Work instructions:
Reproduce exactly the lines below, starting at the line that contains "Task: Click the small blue diamond confetti" and ending with the last line of the records, both included; leave out any pictures.

Data listing:
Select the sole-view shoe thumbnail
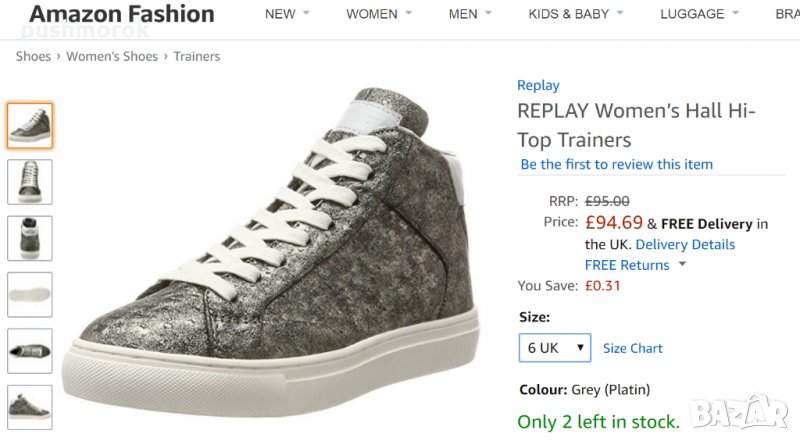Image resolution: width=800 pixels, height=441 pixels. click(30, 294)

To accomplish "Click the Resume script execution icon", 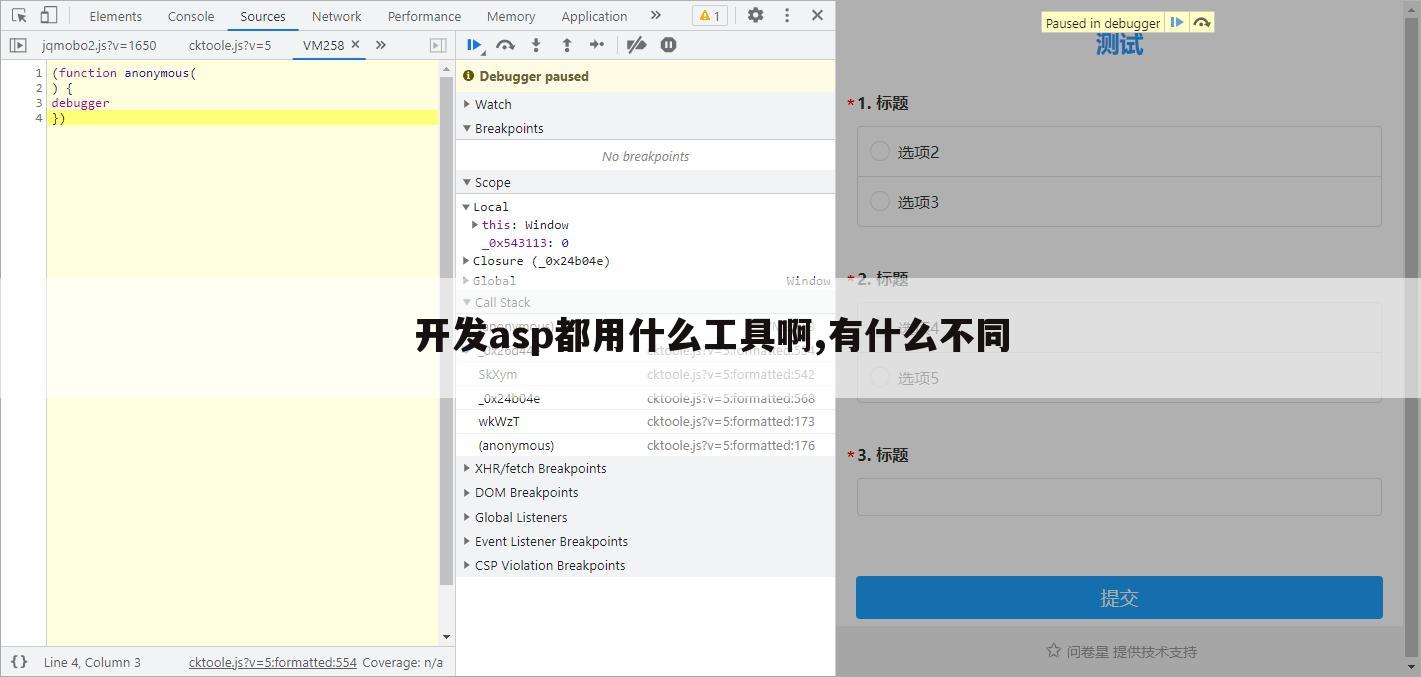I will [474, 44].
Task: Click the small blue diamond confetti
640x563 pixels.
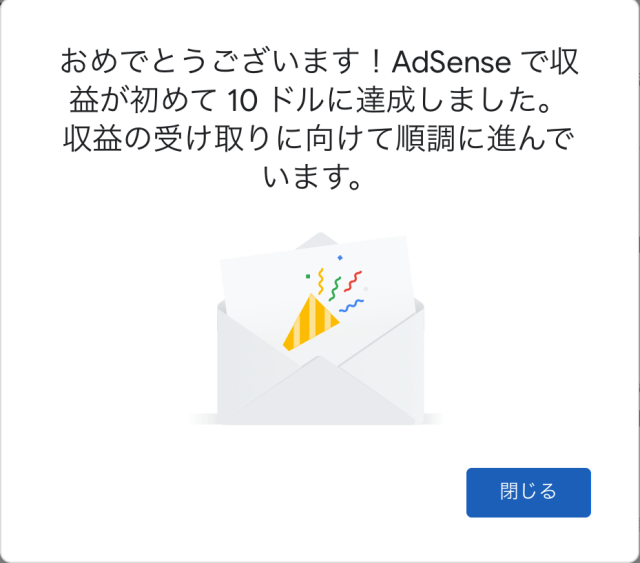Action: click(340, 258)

Answer to the problem:
Task: Click the small blue diamond confetti
640x563 pixels.
Action: click(340, 258)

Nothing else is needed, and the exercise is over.